→ Document excerpt:
--------------------------------
Sunday, June 28, 2009

Comfortable with the path I had taken.

Had a solo ride today in the Howardian Hills. Whoever told me York was flat hadn't been to Castle Howard and surrounding area. Not riding in a group for a change took away the hyper-awareness you need to have for those around you, so I found myself drifting along listening to the sound of wheels on road, chain running through gears and generally day-dreaming.
It all reminded me what an escape riding can be. You don't actually think about anything yet you are conscious of almost everything. Pain ,and effort in relation to incline, usually occupies a lot of headspace but normally life altering decisions can be made on a decent solo run, without the knowledge of how the decision had been reached.

Thursday, June 25, 2009

A Repeat.

Bad things happen to good people far too often.

In other parts of the world there are still people who are willing to help others without expecting anything in return. This fact, and when I experience that feeling, keep me going.

Monday, June 22, 2009

Radio Silence.

The lack of entries reflects the lack of time I have rather than the lack of things to write about.

Still don't have enough time now though.

Thursday, June 11, 2009

It's easy to say what you want to believe.

Too many people talk too much. At least with my problem of 'over-thinking' I don't burden anyone else with all the crap that floats around my head.
--------------------------------
→ Directive 1: Decide whether each statement below agrees with the blog excerpt, answering yes or no and quoting the words from the excerpt that settle it. (a) On June 28 the writer rode with a group in the Howardian Hills. (b) The writer attributes the gap in entries to having too little time. (c) Someone had told the writer that York was flat.
→ Directive 2: Extend the blog excerpt past its final sentence, in the same voice.
--------------------------------
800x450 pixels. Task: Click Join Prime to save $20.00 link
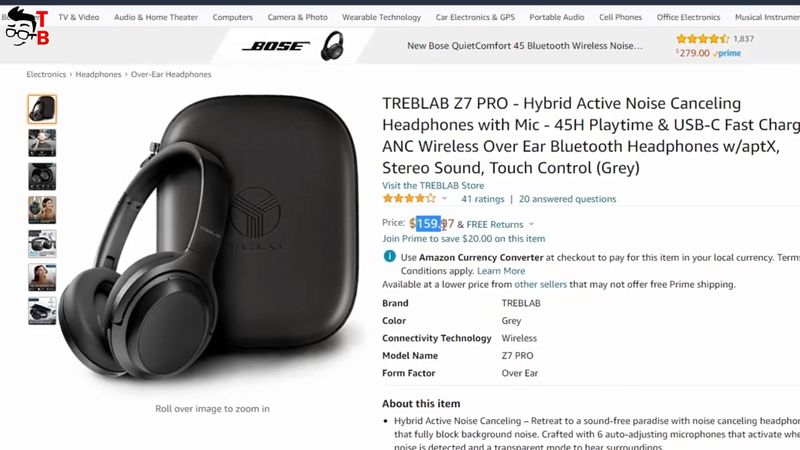(464, 238)
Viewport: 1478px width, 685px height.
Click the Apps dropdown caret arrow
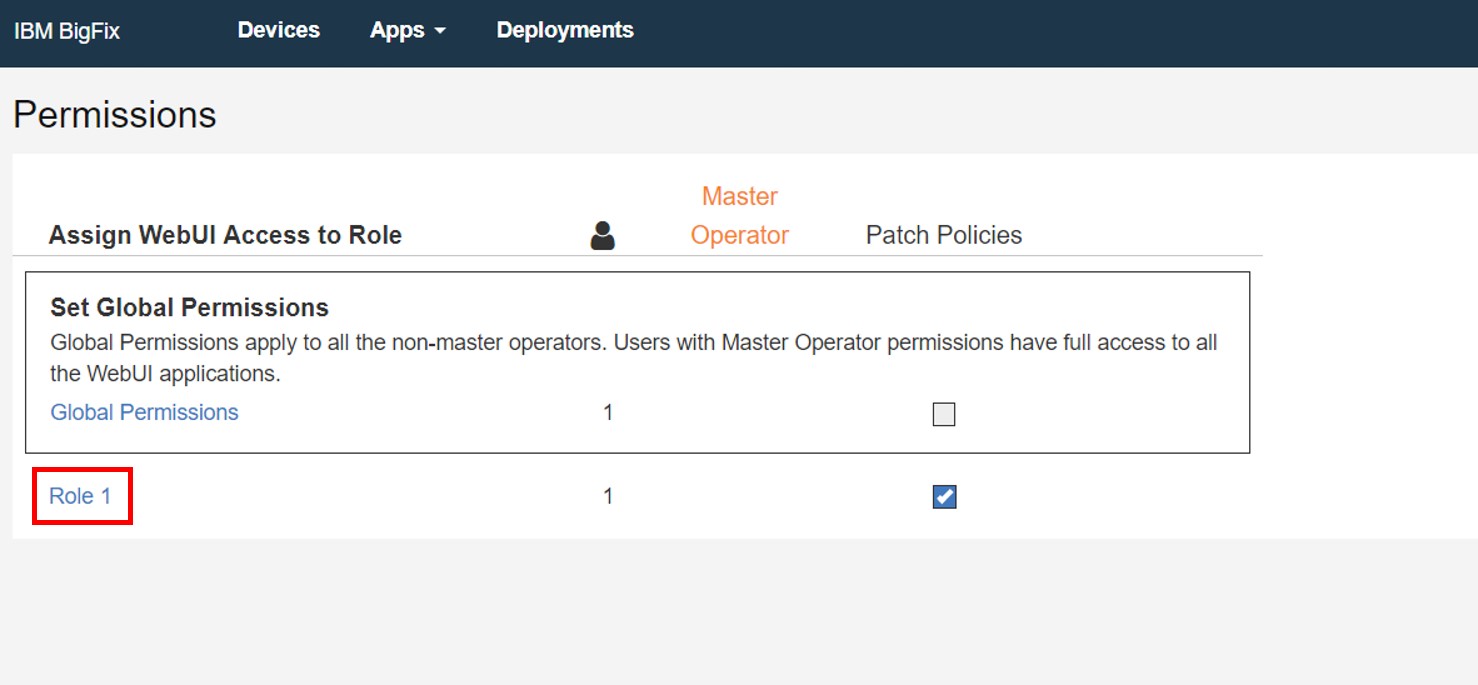pyautogui.click(x=440, y=31)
--------------------------------
→ Exercise answer 1:
(a) No: "Had a solo ride today in the Howardian Hills."
(b) Yes: "The lack of entries reflects the lack of time I have rather than the lack of things to write about."
(c) Yes: "Whoever told me York was flat hadn't been to Castle Howard and surrounding area."

→ Exercise answer 2:
The weather man said today was "Sunshine and showers" and I thought BMX weather. The type of day where the ground just about dries up enough to ride only to rain again. Meaning instead of riding, you just sit around under cover of the nearest shelter, and talk shit and drink Coke. Those were the days.
Now I actually ride in the rain, and most of the time enjoy it. The sting of rain blown on a headwind, spray from the wheel in front, clothes getting wet only to be dry again after five minutes. It makes every mile a fight, and one that is so satisfying to win.

Sunday, June 07, 2009

Ryedale GP


Ryedale GP
Originally uploaded by Paper Thin
More photos on Flickr

(click on image)

Tuesday, June 02, 2009

All I do is think.

It's coming up to that time of year where I should have been in full-on preparation mode for the event I was meant to be part of. Unfortunately it has been postponed for a year, so I am left feeling slightly uneasy about whats happening next.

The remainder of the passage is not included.